►

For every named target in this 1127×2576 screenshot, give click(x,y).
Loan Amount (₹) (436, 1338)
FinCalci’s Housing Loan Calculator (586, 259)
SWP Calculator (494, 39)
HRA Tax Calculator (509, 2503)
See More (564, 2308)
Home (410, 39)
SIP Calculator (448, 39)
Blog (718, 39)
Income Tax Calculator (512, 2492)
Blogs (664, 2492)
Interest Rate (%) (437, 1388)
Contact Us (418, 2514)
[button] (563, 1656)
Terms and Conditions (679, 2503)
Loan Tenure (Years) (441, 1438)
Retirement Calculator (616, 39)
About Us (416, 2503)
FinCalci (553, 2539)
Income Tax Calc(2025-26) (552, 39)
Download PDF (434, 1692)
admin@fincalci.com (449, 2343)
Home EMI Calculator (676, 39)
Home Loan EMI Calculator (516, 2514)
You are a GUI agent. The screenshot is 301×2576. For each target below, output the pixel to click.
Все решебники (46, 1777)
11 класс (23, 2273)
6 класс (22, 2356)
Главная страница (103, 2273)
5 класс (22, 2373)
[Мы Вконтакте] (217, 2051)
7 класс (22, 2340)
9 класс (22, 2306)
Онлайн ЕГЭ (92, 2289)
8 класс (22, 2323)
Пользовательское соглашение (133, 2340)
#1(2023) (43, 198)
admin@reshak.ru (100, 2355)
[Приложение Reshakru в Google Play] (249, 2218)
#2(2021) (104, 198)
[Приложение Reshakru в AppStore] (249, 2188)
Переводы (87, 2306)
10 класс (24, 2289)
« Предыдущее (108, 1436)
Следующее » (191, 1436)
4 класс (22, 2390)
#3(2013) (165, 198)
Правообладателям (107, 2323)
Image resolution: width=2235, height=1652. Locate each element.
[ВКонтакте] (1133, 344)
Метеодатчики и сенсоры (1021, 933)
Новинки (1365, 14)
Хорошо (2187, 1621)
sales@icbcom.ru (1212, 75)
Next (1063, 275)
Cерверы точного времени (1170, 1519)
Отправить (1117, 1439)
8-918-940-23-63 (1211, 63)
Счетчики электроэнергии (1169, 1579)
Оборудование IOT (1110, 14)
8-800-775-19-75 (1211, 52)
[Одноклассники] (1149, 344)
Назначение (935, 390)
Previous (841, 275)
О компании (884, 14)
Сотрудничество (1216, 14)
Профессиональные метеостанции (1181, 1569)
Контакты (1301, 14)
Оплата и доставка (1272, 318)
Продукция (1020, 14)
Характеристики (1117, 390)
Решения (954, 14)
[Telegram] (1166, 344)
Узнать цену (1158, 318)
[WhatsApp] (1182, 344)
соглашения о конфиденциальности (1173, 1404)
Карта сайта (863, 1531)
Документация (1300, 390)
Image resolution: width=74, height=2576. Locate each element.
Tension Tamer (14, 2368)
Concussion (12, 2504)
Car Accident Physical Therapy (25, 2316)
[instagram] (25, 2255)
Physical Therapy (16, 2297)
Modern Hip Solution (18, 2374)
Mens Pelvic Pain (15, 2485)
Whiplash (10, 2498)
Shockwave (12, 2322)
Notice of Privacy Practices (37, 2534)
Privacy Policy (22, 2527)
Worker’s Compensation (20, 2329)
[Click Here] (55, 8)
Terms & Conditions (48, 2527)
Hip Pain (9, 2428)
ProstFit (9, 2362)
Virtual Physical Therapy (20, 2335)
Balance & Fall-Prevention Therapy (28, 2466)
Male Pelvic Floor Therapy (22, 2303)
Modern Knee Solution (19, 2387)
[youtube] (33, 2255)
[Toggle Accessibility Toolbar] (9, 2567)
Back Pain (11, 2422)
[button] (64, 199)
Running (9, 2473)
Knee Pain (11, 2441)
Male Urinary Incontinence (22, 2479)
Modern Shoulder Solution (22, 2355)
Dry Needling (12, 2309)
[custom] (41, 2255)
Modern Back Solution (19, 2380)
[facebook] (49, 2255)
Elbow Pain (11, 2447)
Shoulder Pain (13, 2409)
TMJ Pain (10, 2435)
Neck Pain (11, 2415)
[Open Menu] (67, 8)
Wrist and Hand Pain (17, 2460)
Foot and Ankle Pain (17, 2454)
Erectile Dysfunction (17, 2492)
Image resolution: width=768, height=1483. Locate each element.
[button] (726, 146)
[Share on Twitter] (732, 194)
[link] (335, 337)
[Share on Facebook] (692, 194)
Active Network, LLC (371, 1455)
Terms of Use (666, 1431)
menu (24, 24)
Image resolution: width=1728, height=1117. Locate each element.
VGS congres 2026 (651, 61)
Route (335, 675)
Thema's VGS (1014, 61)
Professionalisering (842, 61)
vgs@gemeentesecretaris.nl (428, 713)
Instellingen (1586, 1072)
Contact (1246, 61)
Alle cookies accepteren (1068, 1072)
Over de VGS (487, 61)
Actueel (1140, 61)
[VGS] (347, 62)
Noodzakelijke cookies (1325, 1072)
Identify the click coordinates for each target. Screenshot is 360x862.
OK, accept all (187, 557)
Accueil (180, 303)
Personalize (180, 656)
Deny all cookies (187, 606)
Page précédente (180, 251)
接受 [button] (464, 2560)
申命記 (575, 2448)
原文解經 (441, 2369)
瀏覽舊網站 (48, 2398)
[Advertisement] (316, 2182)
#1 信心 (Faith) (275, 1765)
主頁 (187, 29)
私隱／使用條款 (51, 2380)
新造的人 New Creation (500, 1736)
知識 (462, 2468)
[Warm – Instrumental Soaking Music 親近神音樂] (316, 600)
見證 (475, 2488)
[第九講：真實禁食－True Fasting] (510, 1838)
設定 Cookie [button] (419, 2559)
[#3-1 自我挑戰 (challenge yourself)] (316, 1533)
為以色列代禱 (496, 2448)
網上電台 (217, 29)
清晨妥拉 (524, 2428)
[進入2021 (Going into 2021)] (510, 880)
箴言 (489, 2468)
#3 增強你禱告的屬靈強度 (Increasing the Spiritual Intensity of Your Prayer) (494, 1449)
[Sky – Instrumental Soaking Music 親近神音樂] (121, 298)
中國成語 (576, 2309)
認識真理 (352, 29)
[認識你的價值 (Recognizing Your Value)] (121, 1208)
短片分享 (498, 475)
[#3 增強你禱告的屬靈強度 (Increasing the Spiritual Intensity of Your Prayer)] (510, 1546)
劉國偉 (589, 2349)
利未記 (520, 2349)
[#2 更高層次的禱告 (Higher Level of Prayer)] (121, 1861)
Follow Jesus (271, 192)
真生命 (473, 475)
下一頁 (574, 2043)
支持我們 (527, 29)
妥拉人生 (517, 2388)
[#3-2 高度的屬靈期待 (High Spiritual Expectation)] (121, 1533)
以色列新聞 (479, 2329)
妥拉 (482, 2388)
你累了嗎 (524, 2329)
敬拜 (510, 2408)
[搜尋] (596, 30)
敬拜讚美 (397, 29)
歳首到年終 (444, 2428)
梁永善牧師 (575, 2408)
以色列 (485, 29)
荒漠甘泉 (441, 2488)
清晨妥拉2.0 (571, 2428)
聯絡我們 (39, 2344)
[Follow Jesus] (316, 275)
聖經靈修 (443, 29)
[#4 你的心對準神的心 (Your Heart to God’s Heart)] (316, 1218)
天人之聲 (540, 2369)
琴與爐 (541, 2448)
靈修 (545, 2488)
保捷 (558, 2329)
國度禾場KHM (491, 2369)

◄

▶ _Aim of the task_
Retype word for word the lines running from the line containing "支持我們 (527, 29)" to the end of the listing, and only those.

▶ _Task result_
支持我們 (527, 29)
妥拉人生 (517, 2388)
[#3-2 高度的屬靈期待 (High Spiritual Expectation)] (121, 1533)
以色列新聞 (479, 2329)
妥拉 (482, 2388)
你累了嗎 (524, 2329)
敬拜 (510, 2408)
[搜尋] (596, 30)
敬拜讚美 (397, 29)
歳首到年終 (444, 2428)
梁永善牧師 (575, 2408)
以色列 (485, 29)
荒漠甘泉 (441, 2488)
清晨妥拉2.0 (571, 2428)
聯絡我們 (39, 2344)
[Follow Jesus] (316, 275)
聖經靈修 (443, 29)
[#4 你的心對準神的心 (Your Heart to God’s Heart)] (316, 1218)
天人之聲 (540, 2369)
琴與爐 (541, 2448)
靈修 (545, 2488)
保捷 (558, 2329)
國度禾場KHM (491, 2369)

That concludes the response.